Legal description: Part Lot 1, Pt Lot 4, Pt Lot 5, Plan 40

Designated portions

Exterior:

  • All of the exterior walls;
  • The exterior windows, doors and related trim;
  • The front stone garden wall;
  • The front porch;
  • The size and shape of the louvered wood shutters on the front façade.

Interior:

  • All the interior baseboards, window and door frames, and the doors;
  • The staircase and handrail;
  • The two fireplaces on the ground floor;
  • The John Carpenter locks on the upstairs bedroom doors.

It is intended that any non-original features may be returned to their documented original form without requiring City Council permission for an alteration to the designation.

Property history

  • Built by a prominent local industrialist and public person
  • The house is an excellent example of a Guelph stone residential architecture
  • The house is in an excellent state of preservation

This limestone house, owned and built by foundry man Adam Robertson, Sr. in the late 1850s, represents two important themes in early Guelph history – foundries as the beginnings of local industry, and the close connection between Guelph and the surrounding agricultural community.

Adam Robertson built the two and a half storey house of local limestone, probably quarried from the site, on the Mitchell Block, land he had purchased for his foundry in 1852. The foundry was constructed in 1852 (this is now a small apartment building). The house itself was constructed several years later of similar stone. It is shown clearly on the Cooper map of 1862, when it and the foundry were the only buildings on the block bounded by Mitchell, Eramosa, King and Norwich Streets. The foundry was the third that Robertson constructed in Guelph, having arrived in Canada from Scotland in the 1830s, with previous stops in the Brantford area and Paris before coming to Guelph in 1847. In this foundry, known as the Guelph Foundry, Robertson and his employees produced agricultural implements for the local farmers. During the American Civil War Robertson also made armaments for the Confederacy, especially cannons destined for an ill-fated attempt to free Confederate officers from a prison on Johnson Island in Ohio.

Adam Robertson was a long-standing Town Councillor, sitting in public service in periods from the mid-1850s to the early 1880s. Mr. Robertson was Mayor in 1873.

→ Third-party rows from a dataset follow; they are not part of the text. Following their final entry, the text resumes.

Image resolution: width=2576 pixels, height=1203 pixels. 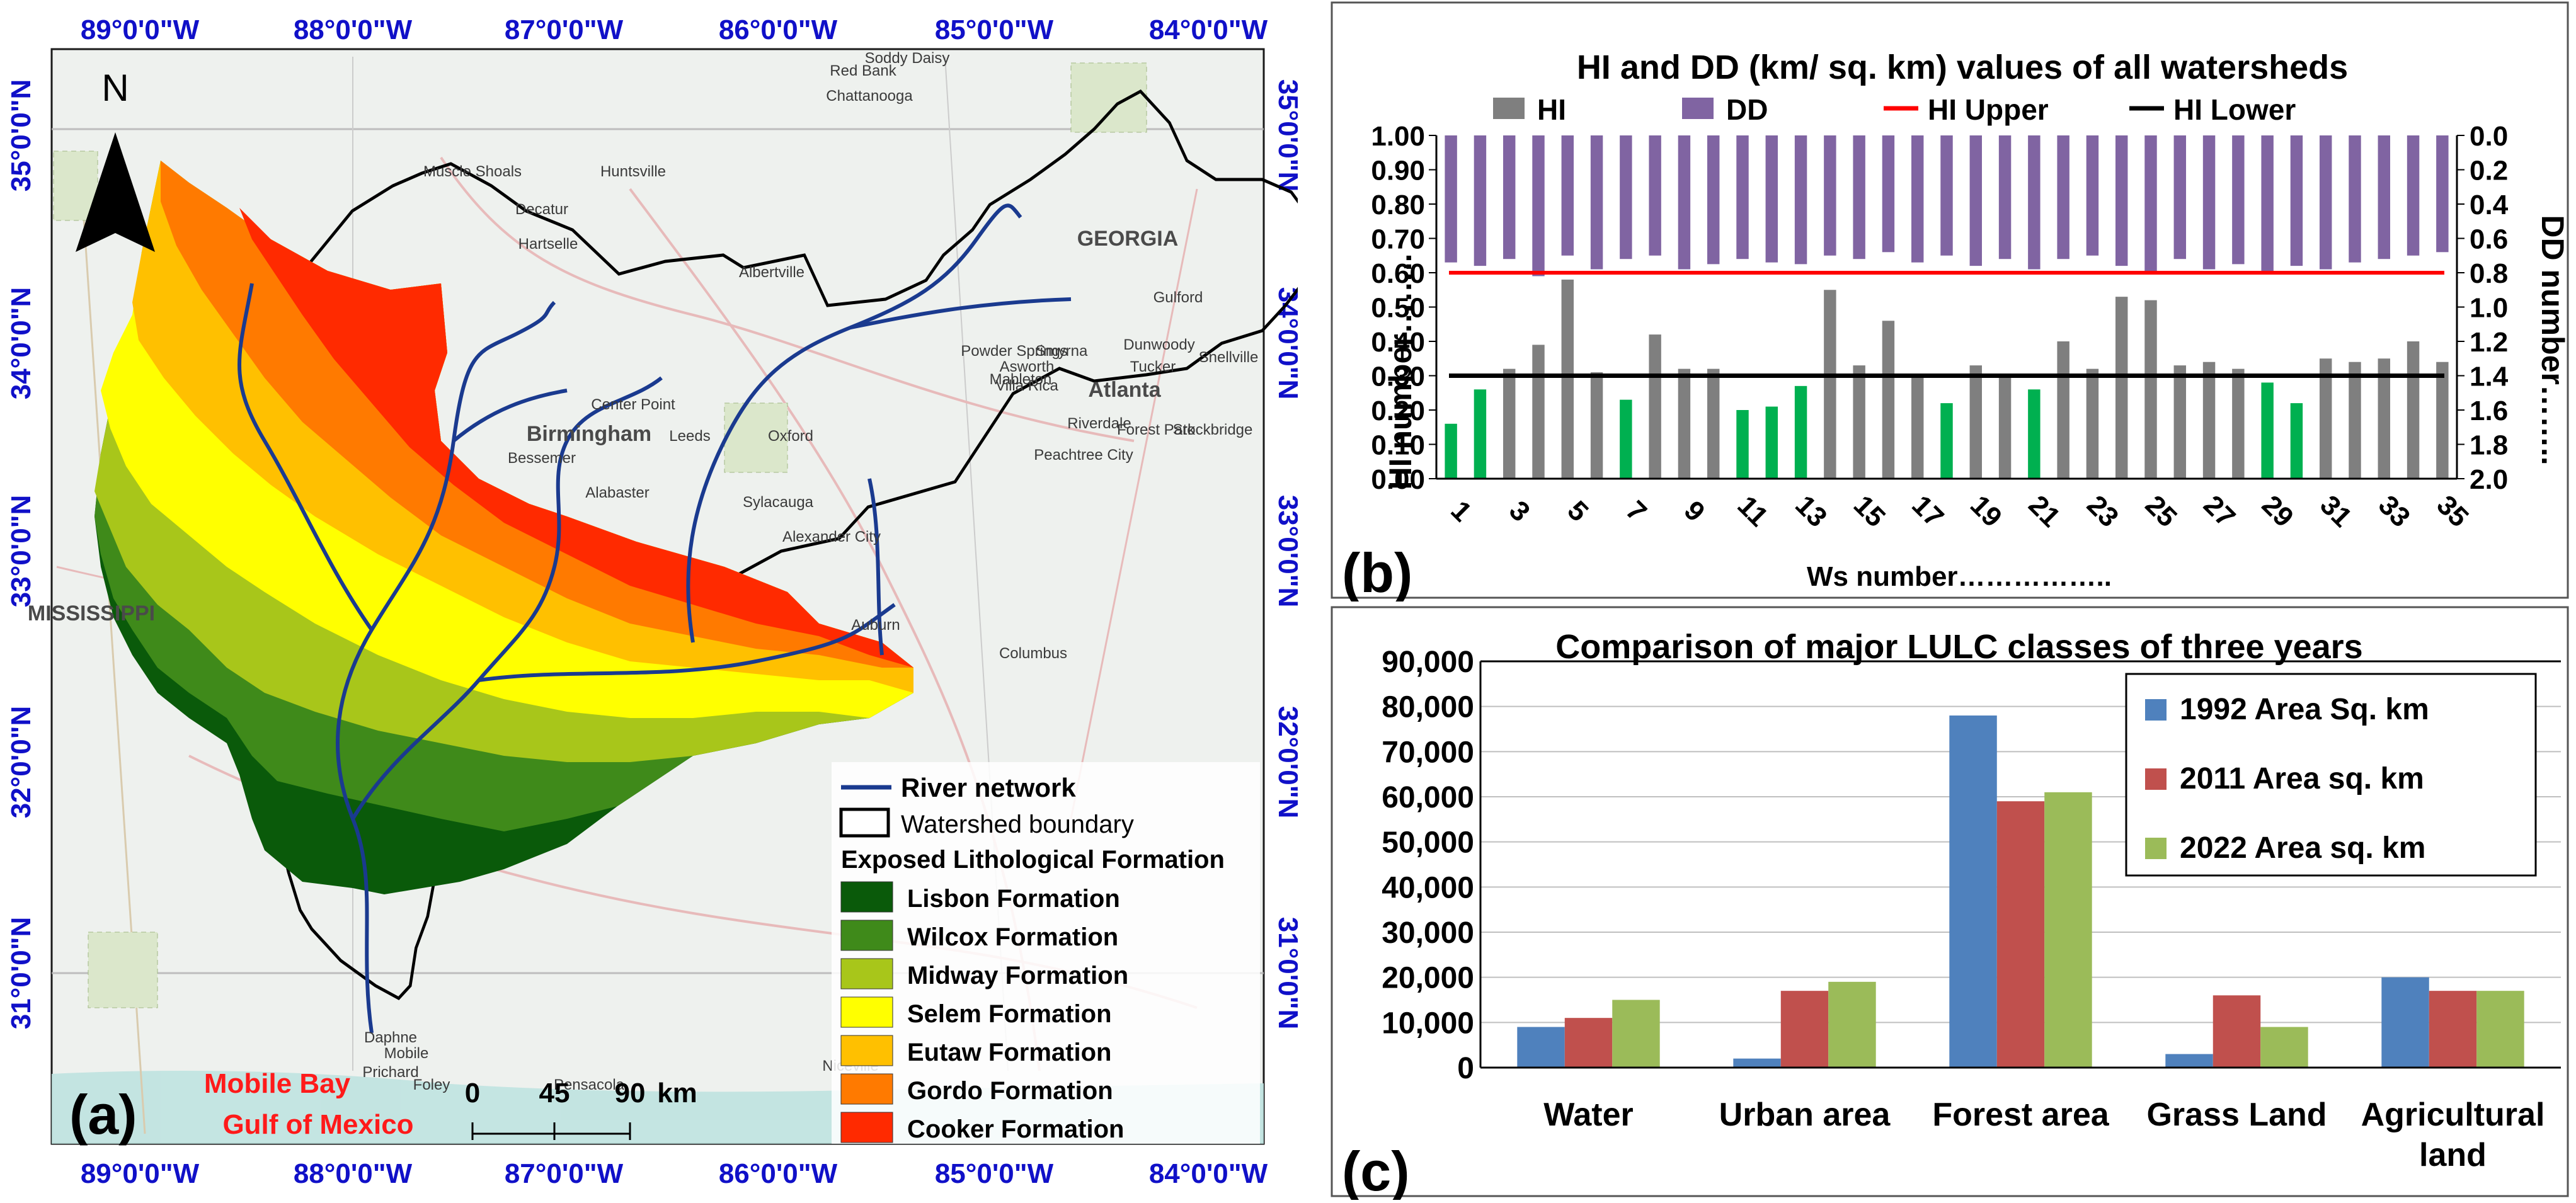 I want to click on map-place-label: Mobile, so click(x=406, y=1054).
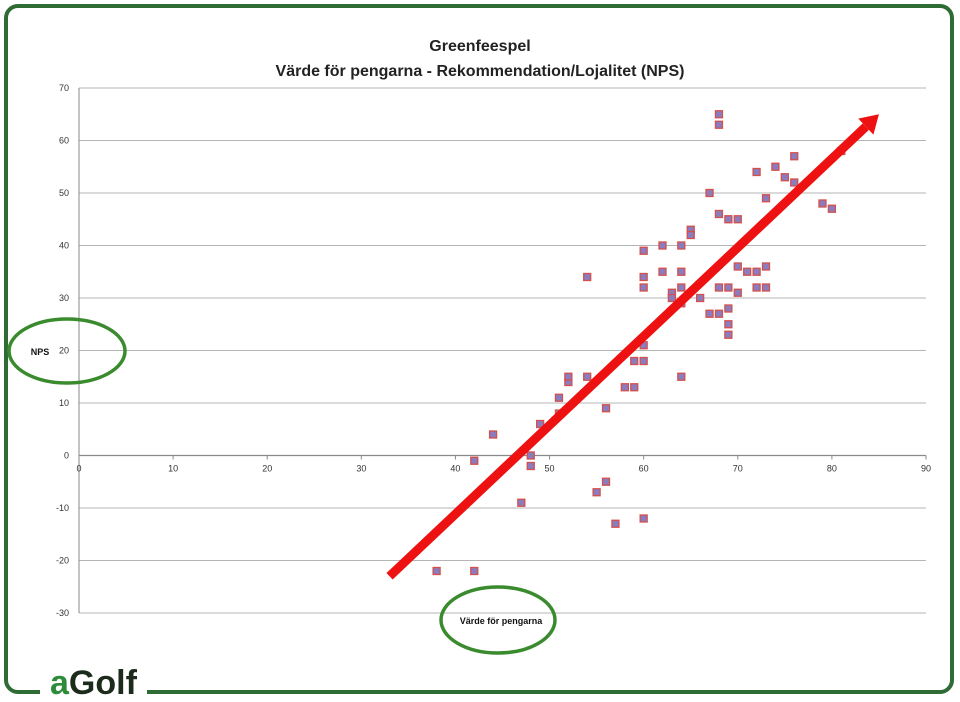 The width and height of the screenshot is (960, 702). I want to click on xlabel-highlight-ellipse, so click(498, 620).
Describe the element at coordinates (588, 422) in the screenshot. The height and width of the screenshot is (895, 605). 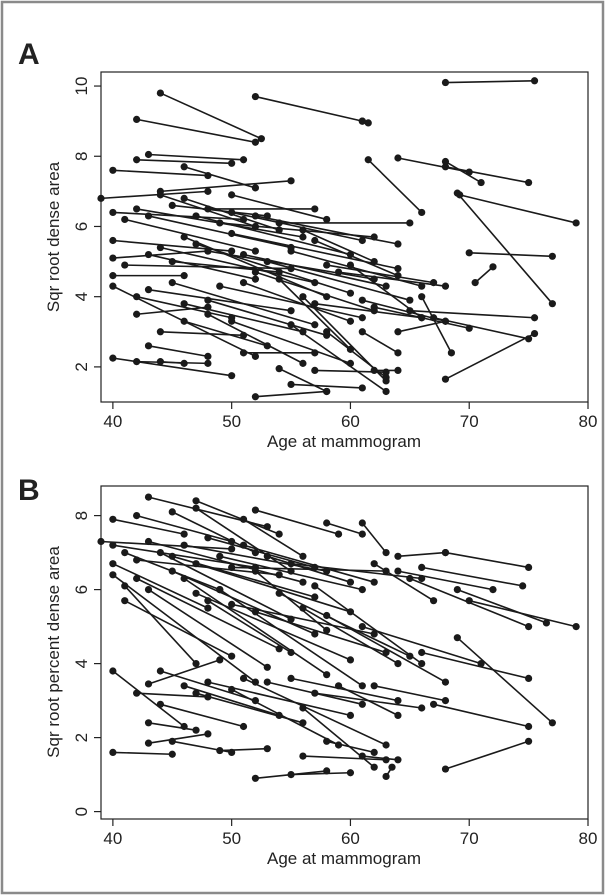
I see `panel-a-x-tick-label-4: 80` at that location.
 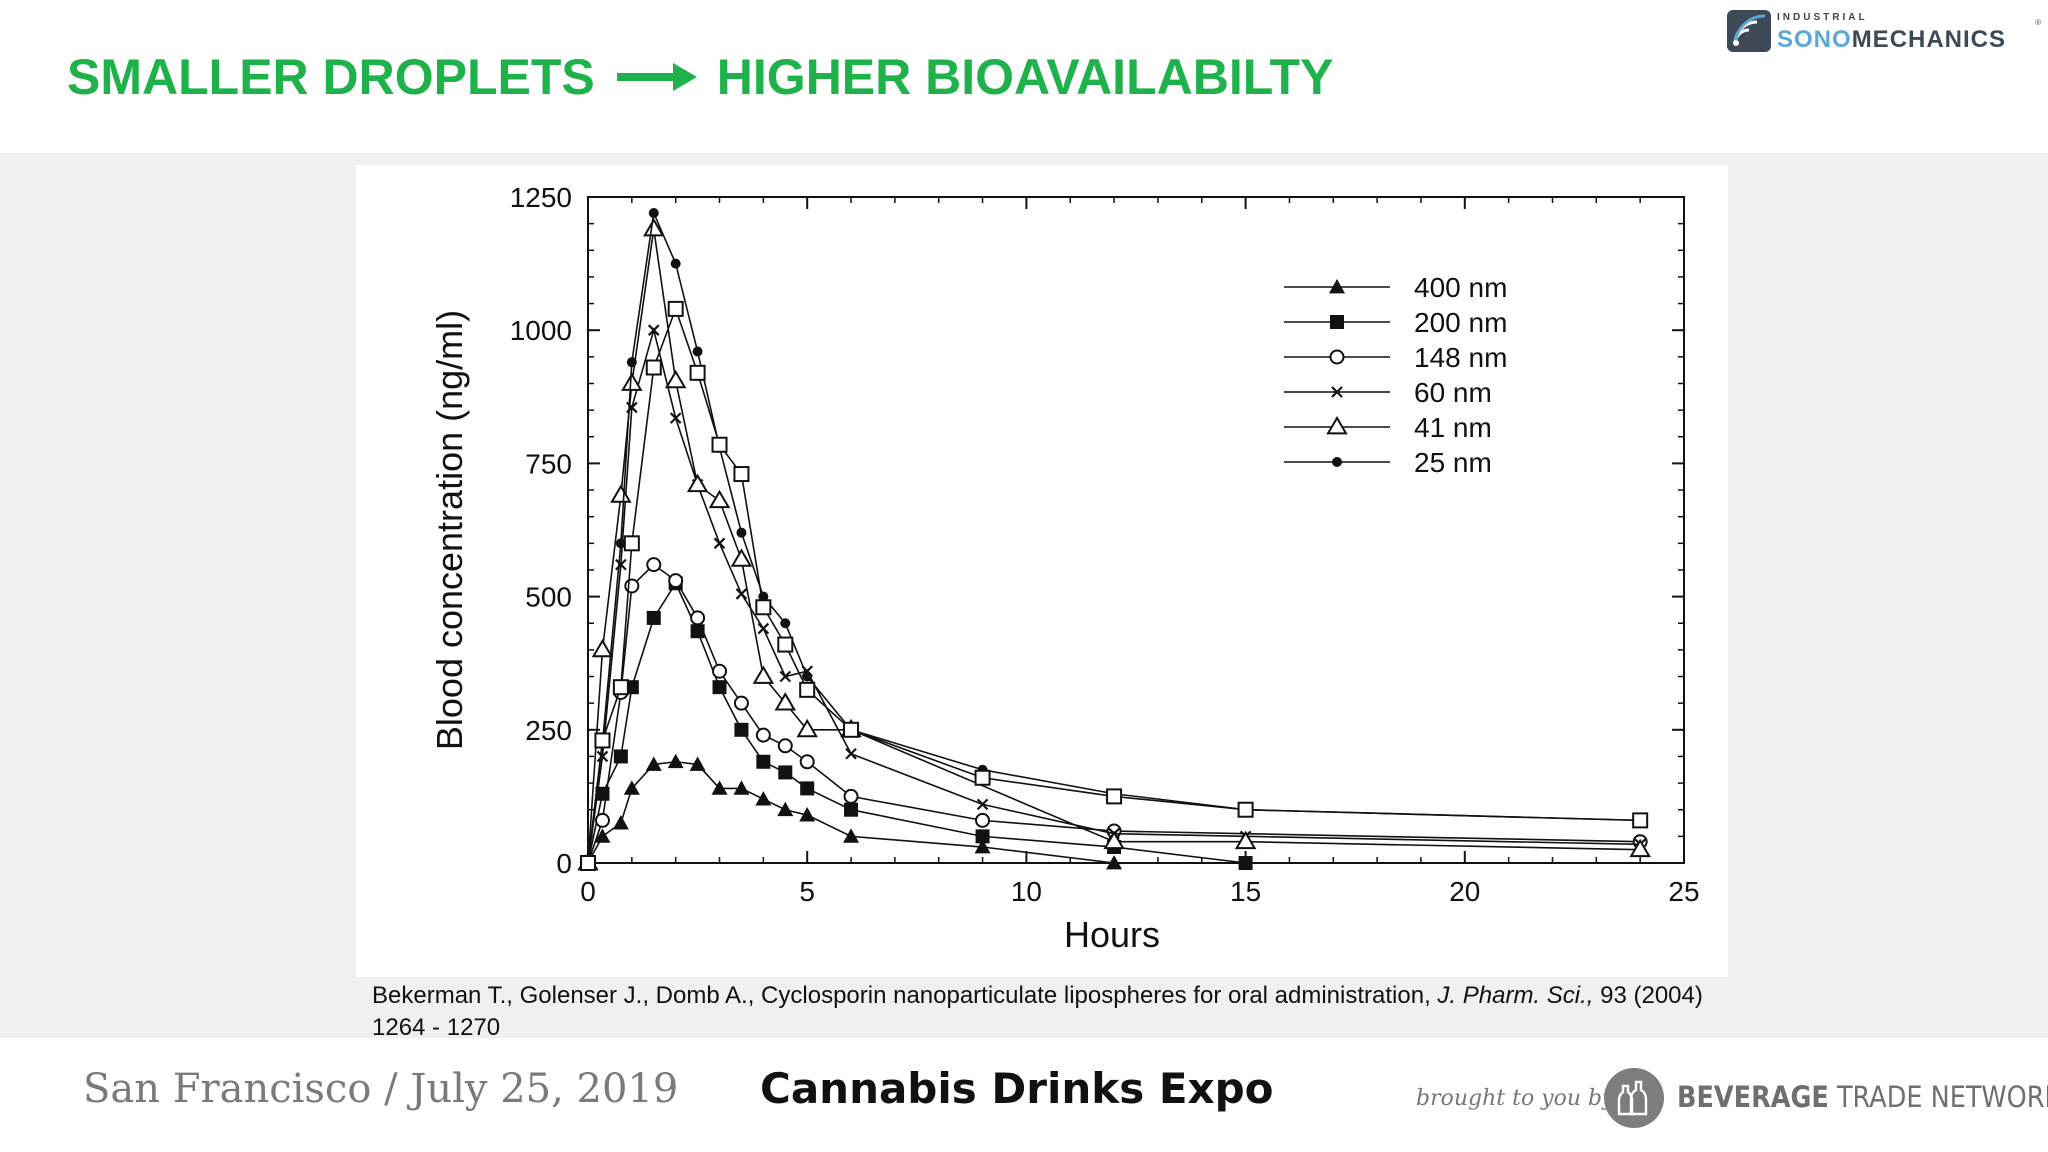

The house was built about one hundred yards from the foundry and is typical of what is generally known as “the Ontario House,” popular primarily in rural Ontario, with some characteristics typical of the Scottish background of its builder. Robertson and the local newspapers always referred to the house as “Ferndell”, perhaps because the hillside behind the house may have been covered with wild ferns. Ferndell has the classical symmetry of the early 19th century styles, with a central hall plan, and a kitchen added to the back to form a T shape. And it also has a gothic gable and window over the front entrance, popular in the later 19th century. Typical of the Scottish tradition, the house has a stone wall at the front property line, a feature rare in Guelph.

As in the Canadian and Scottish traditions, the house’s public areas are much fancier than those areas used only by the family. On the exterior, the front wall is cut stone, while the side and rear walls, and the adjoining kitchen are built of rubble stone. This pattern carries over into the interior where the windows of the parlour, to the right of the front hall, and the front bedroom upstairs, are elaborately panelled while windows throughout the rest of the house are more simply framed.

The Edwardian front porch was added in the early 20th century, when Robertson’s son, Adam Jr. lived in it and was the proprietor of the foundry.

The exterior of the house is remarkably similar to the original building, never having been added to as was often the case with older homes in Guelph.